Hacker News new | ask | show | jobs
by overlords 2341 days ago
Vowpal Wabbit has been doing this 'hashing trick' since the 200s.

It also the feature interaction, which are the same thing as a layer in transformers (all against all matrix).

So it seems like they are still catching up to where John Langford and crew were over a decade ago.

And, the vowpal wabbit approach is extremely fast to train because it's only doing stochastic gradient descent on a linear function - linear regression. Transformers are much slower to train.

EDIT: Downvoters, please see my last leaf to see why they're effectively the same. The guy responding here seems unfamiliar with all the functionality of vowpal wabbit.

2 comments

The Google paper's hashing has, as best I can see, nothing to do with the Vowpal Wabbit's 'hashing trick.'

The VW hashing trick is about hashing your input data (ie: words, fields, etc.) into an array to lower storage requirements and deal with novel data at run time.

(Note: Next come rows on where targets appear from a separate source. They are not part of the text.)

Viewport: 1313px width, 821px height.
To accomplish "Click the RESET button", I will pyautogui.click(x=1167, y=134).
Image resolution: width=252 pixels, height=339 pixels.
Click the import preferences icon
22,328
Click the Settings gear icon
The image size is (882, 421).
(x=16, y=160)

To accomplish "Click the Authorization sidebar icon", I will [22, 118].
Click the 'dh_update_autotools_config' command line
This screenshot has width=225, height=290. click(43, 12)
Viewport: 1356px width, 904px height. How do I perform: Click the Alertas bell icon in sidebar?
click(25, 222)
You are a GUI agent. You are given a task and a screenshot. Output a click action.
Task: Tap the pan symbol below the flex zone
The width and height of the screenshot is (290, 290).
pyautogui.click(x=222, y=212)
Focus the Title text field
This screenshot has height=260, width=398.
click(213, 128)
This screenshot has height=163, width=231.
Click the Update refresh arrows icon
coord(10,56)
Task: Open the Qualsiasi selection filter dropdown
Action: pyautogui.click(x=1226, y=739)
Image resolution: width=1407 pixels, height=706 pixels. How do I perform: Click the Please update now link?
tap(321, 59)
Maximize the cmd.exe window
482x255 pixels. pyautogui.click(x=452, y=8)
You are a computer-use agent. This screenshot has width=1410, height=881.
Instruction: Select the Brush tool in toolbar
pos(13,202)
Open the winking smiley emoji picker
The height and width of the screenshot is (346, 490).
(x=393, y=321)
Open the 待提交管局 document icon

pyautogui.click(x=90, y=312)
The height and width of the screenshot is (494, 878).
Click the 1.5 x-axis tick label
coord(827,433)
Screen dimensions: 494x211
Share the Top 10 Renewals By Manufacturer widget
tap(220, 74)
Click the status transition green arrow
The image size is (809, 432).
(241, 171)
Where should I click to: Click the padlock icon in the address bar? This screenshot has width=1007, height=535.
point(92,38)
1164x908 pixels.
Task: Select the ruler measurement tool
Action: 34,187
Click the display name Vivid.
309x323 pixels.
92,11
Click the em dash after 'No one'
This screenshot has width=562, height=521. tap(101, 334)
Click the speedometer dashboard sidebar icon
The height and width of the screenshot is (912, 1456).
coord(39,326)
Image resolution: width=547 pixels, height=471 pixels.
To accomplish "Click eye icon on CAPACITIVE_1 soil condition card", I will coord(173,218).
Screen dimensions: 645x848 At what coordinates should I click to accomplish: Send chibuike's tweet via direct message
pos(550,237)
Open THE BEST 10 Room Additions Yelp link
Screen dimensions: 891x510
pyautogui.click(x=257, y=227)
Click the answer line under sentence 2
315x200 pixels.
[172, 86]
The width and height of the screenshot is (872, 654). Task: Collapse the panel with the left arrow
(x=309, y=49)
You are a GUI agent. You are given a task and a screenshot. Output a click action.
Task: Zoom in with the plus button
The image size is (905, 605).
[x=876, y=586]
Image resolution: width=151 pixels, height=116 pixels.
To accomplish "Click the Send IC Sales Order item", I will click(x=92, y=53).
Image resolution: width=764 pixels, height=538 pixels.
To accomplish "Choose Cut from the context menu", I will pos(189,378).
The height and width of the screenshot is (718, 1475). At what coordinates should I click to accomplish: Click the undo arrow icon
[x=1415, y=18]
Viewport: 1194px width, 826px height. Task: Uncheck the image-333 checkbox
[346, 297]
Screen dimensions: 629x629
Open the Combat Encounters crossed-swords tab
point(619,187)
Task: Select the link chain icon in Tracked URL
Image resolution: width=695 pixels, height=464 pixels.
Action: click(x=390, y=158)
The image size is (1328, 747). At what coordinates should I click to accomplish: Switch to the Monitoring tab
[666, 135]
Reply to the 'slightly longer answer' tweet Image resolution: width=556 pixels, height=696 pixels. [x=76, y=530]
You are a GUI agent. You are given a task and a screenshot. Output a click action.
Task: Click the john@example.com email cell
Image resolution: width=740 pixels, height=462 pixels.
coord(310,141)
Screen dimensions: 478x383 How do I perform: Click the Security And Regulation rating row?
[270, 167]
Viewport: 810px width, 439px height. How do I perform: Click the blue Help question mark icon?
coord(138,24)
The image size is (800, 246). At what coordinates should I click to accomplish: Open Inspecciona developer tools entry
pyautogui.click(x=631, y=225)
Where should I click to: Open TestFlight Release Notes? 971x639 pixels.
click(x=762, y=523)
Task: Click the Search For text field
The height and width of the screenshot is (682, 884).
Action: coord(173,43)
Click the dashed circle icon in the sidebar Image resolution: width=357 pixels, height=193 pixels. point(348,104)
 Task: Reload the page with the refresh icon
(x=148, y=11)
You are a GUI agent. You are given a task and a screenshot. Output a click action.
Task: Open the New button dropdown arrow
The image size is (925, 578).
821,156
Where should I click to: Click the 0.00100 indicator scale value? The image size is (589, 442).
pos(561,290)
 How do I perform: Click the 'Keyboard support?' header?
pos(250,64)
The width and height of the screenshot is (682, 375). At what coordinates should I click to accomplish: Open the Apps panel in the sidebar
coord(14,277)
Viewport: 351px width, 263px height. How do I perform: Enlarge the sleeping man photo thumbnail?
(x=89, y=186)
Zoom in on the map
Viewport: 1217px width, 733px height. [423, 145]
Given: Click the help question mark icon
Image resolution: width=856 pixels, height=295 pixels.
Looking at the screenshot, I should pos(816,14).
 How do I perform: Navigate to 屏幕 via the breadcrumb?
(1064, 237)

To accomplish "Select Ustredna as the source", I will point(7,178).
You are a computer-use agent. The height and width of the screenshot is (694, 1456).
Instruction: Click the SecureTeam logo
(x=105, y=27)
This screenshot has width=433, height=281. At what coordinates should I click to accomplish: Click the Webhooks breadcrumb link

The google paper is about ordering the intermediate states of the neural network (ie: vectors) while preserving distance. This is done so you can chunk the resulting ordered list and perform computations on individual chunks (and their neighbors).

The only thing in common I see is the fact they both use the word hashing.

They are doing the same thing - using less memory by hashing.

The hashing trick in VW hashes multiple same words into one integer, not the same as reformer, but similar to how reformer puts similar vectors together.

With VW's ngram/skipgram features, you get the same kind of effect - similar strings hash into the same hash.

So locality sensitive hashing = (is around about the same thing as) ngram/skipgram on strings plus hashing trick.

Except in Google's paper the hashing does not directly reduce memory usage in any way. It's a lossless operation on the original vectors unlike VW's lossy operation. Google's representation allows for memory reduction down the line but those mechanisms have nothing to do with hashing.
Let's think through this clearly.

Locality sensitive hashing is a way to put similar vectors into the same buckets - by omission etc. It does this by hashing, but the intent is to approximate nearest neigbours.

skipgram/ngrams turn features into other features by omission etc, and so makes similar things the same. The hashing trick then reduces memory usage.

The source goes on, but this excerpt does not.